There are mixed messages coming out from leading figures in Australia as to whether we should be concerned about the security risks that DeepSeek, the Chinese AI chatbot, poses to users.
Ed Husic, Australia’s science minister, has raised privacy concerns about DeepSeek. He told ABC News this week that there remained a lot of unanswered questions, including over “data and privacy management.”
“I would be very careful about that, these type of issues need to be weighed up carefully,” he said.
“There are a lot of questions that will need to be answered in time on quality, consumer preferences, data and privacy management.”
But former Australian Signals Directorate deputy director-general for intelligence and network operations Simeon Gilding said that for now, Chinese-made electric cars pose a greater security concern than the chatbot app and that it was too early to begin considering if DeepSeek should be banned.
That assessment could change if Chinese security services began trying to integrate the technology into critical infrastructure and services.
“I’m not worried about a little app. I’m more worried about what it means for the cost and competitiveness of Chinese AI embedded in critical technology,” he told The Australian Financial Review.
“I think that’s a much bigger concern than an app that is a great parlour trick at this stage. If DeepSeek AI can make Chinese products and services cheaper and more awesome, they have the opportunity to become more pervasive in our digital ecosystems, and therefore more dangerous.”
Gilding is only too aware of the impact of foreign technology in critical networks. Back in 2017, Gilding’s team warned the Australian government that Chinese state hackers could through a network controller such as Huawei insert complex code during a system update to gain control of a 5G network.
For now though, Gilding is more worried about electric cars and the security threats they pose, rather than DeepSeek.
“Could DeepSeek cross some kind of firewall into your phone and control it? I doubt it, although I don’t know,” he said. “I would be more worried about Chinese electric vehicles. Like the F-35 [fighter jet], they are data sinks. Electric vehicles suck up data and send it back to China where it may or may not be accessed by the Communist Party.
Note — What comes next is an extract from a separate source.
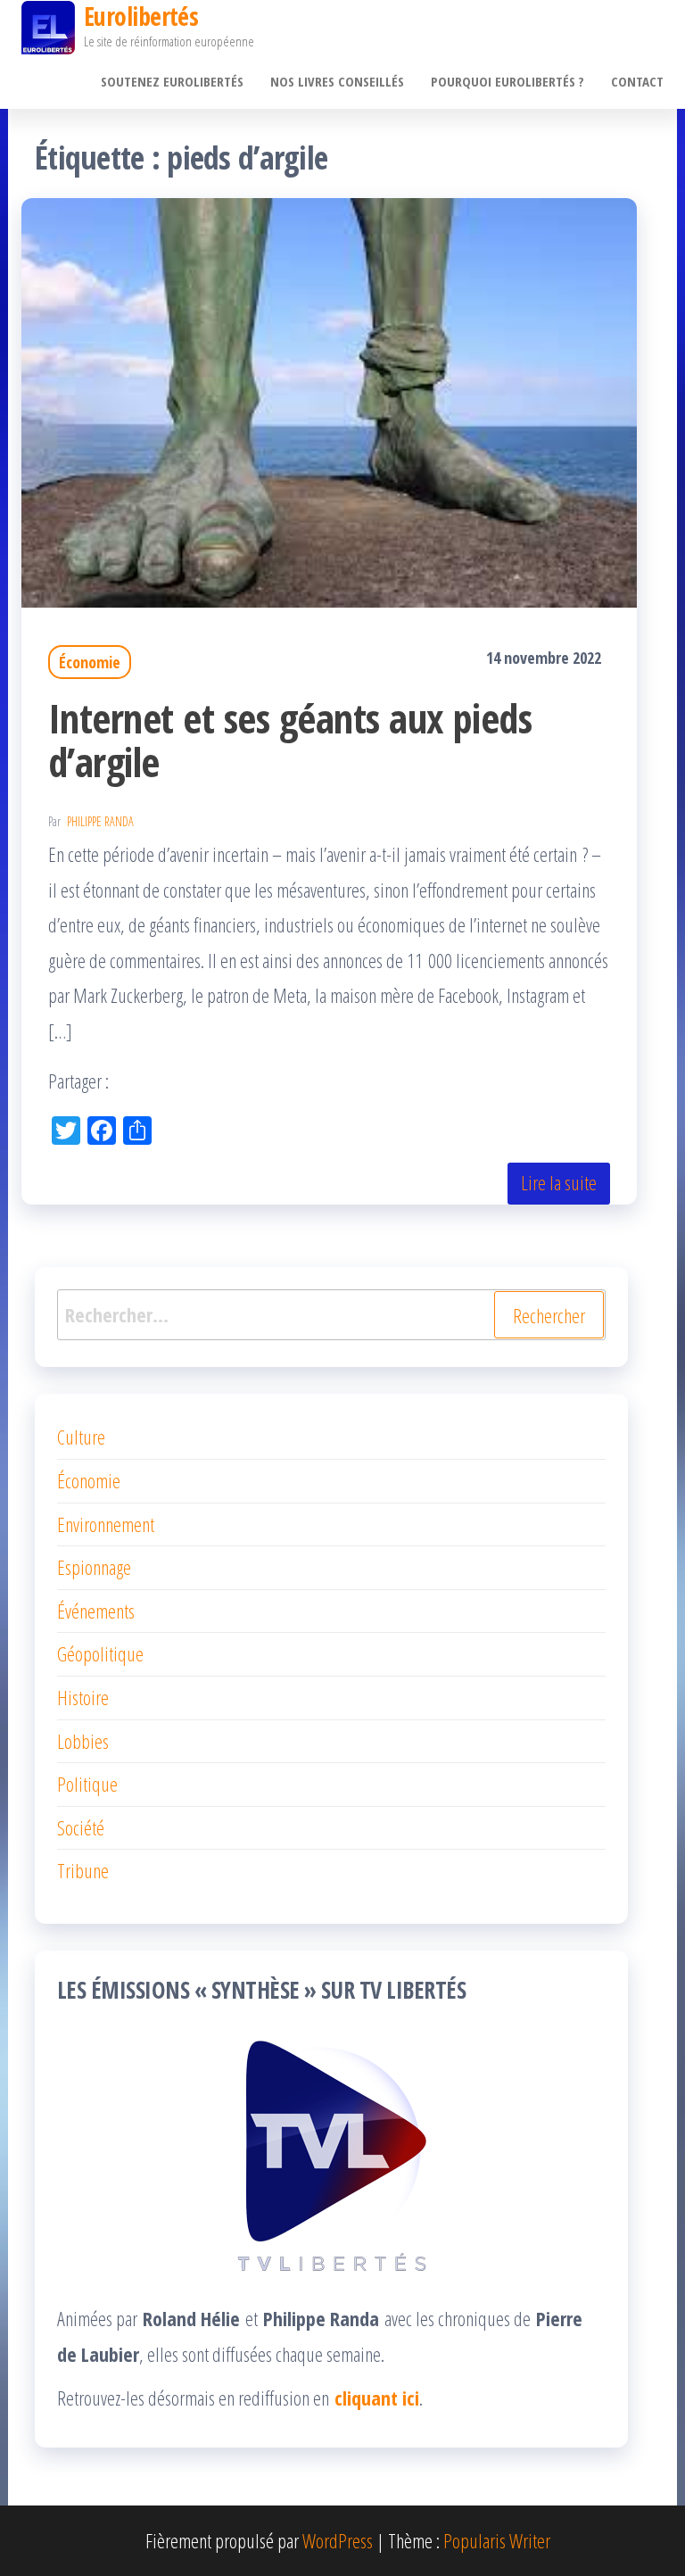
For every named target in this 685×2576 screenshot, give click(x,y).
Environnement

“[DeepSeek] could potentially become a vector for disruption, if directed by Chinese security services. That would make it more like 5G scale security challenge
“So it’s worth considering whether we should allow our companies to embed this technology into their products and services, if they provide critical products and services.”
DeepSeek was reportedly made at a fraction of the cost of its rivals, and launched last week. It has become one of the most downloaded free apps in the US and UK.
In Australia, it ranked first on the ‘Top Free iPhone Apps’ chart in the ‘Productivity’ category, according to market analysts Sensor Tower.
“If DeepSeek became a default choice for Australian, Western as well as Chinese companies seeking to improve their products and services, that could be a Sputnik moment. We are not there yet,” said Gilding.
“These things are all about confidence and what people think the future will be. And up until three days ago, people thought the future was us, was American-led tech.”
US President Donald Trump has already described DeepSeek and its soaring popularity as “a wake-up call” for the US tech industry.
DeepSeek was founded in 2023 by Liang Wenfeng in Hangzhou, a city in southeastern China. It is powered by the open source DeepSeek-V3 model, which its researchers claim was trained for around A$9.6 million, far less than the billions spent by rival tech companies.
Following its launch last week, it led to a historic rout of those tech companies, notably Nvidia, Microsoft and Google, which collectively saw hundreds of billions swiped of their market value shortly after the app launched.